Employment Law: 07 February 2024

Author: Bianca Mazzarella - Our People

There have been significant changes to the Fair Work Act 2009 (Cth) (FWA) as part of the new ‘Closing Loopholes’ legislation. These changes will come into effect at various times until 2025 and it is important for employers to keep on top of the changes to avoid being caught out.

We have provided a high-level snapshot of THREE important changes that employers need to be aware of.

Rules for labour hire workers – ‘same job, same pay’

Effective 15 December 2023

New types of orders for labour hire employees can now be requested to ensure a labour hire employer pays employees supplied to a host employer, at a minimum, the same rate they would receive under the host employer's enterprise agreement or equivalent.

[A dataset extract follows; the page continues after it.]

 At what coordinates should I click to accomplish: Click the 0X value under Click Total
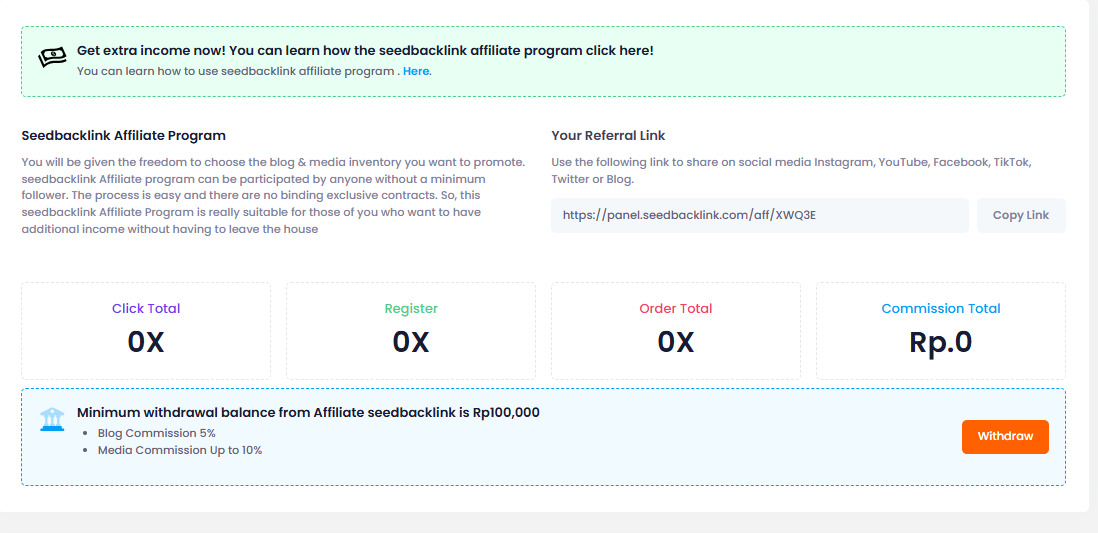coord(146,342)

This reform targets gaps in the laws which have historically allowed large corporations to use labour hire to engage workers on rates that are under those agreed to in enterprise bargaining agreements.

Pursuant to the changes, if a labour hire employer is subject to an Order, they are obliged to ensure that the placed employees are paid the same as the employees the host directly employs.

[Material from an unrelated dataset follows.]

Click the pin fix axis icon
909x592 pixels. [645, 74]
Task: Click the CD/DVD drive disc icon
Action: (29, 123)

Small business redundancy exemptions

Effective 15 December 2023

Under the new laws, large business employers that downsize and become a small business (less than 15 employees) due to insolvency will still be required to pay their employees redundancy pay.

This change ensures administrators and insolvency practitioners wind up the company quickly, to prevent them from relying on the loophole that previously existed.

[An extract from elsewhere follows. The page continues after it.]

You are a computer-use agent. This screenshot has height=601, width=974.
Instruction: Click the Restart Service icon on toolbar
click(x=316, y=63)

Criminalising intentional wage underpayments

From 1 January 2025, the intentional underpayment of wages by employers will become a criminal offence. The offence will be committed if the employer is required to pay an amount under the FWA or pursuant to an industrial instrument, and fails to do so.

There are hefty penalties for such offences which includes up to 10 years imprisonment, a maximum penalty of three times the underpayment amount (if it can be determined) or $7.825 million dollars for a company and a penalty of three times the underpayment amount (if it can be determined) or a fine of $1.565 million dollars for an individual.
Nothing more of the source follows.